Canadian? Steinbeck was born and raised in Salinas, California, and most of his stories are set in California.
@SimonDoom,
My apologies, I seem to have confused things. You are, of course, absolutely correct. I meant that my English Lit professor was Canadian and deeply entranced in Steinbeck's works.
Respectfully,
D.
 
This is a very Ferris Bueller type point. My adoptive father's father had a brother, who was married to a woman whose father was, at one time, the poet laureate of Canada. There was another point, but I've forgotten it now that I've typed the first sentence.
@SimonDoom,
My apologies, I seem to have confused things. You are, of course, absolutely correct. I meant that my English Lit professor was Canadian and deeply entranced in Steinbeck's works.
Respectfully,
D.
 
It's simple... I ain't doing all that. My stories have men and women in them.
 
In my writings, whether erotic or not, a generic human being, or a human of unknown or ambiguous gender who hasn't declared a pronoun preference, is called "they".

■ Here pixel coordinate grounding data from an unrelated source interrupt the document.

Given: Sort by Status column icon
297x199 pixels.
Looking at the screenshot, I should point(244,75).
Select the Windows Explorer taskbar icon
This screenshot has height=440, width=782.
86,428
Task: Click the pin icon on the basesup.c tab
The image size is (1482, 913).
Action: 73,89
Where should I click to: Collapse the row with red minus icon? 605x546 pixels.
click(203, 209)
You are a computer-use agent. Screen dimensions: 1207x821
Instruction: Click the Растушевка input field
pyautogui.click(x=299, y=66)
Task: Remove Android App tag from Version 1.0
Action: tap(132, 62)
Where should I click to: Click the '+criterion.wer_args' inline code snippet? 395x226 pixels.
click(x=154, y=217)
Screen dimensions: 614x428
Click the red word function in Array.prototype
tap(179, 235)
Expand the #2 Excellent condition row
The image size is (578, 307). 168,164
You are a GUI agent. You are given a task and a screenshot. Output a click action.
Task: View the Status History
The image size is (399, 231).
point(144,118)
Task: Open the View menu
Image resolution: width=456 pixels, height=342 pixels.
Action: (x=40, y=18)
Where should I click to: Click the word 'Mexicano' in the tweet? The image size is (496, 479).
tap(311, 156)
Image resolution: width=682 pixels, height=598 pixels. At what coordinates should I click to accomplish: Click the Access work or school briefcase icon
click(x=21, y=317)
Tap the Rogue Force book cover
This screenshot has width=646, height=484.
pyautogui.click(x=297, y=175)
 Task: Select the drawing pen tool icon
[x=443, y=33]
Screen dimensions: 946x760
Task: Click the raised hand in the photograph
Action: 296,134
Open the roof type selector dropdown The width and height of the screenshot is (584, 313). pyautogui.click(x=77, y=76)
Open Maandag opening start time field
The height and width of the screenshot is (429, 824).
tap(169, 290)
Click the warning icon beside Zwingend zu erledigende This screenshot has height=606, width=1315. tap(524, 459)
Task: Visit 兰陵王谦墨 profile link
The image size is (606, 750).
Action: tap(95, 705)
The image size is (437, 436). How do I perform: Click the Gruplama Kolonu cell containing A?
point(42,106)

"They" construed as singular has a very long history, almost as long as "you" (a plural word grammatically) construed as singular, is perfectly gender-neutral, not depersonalizing like "it", and "they" sounds perfectly natural.

Grammarly recommends this usage.
 
I have one completed story set in the future featuring a trans man and a cis woman, but there are a number of other characters (he, she, and they). I dealt with the pronoun issue by quite literally just making name tags with pronouns something everyone was wearing. It's just part of the culture in the story.
I'm in the middle of a sci-fi story that's not erotica (there's a small romance subplot but it's with an alien I literally described once as a "sentient puddle" so they can't/don't "have sex" per se). The main character is a "he" but the rest of the non-human characters are "it" throughout. Except for the one that's a swarm. That one is a "they".

I write almost exclusively in first-person limited POV, so the MC's pronouns are whatever they say.
 
During the writing when, and how, does the pronoun change from he to she? Or, she to he? Or, does it?

You could always just use "they." Maybe this creature identifies as both. Or neither.
 
Man playing God
Note: Man

Best book about womb envy since The Book of Genesis.

As Bramble's post above reminds us, Frankestein was a hot, perfect-looking guy. Typically, the whole damn point of the story was lost on Hollywood.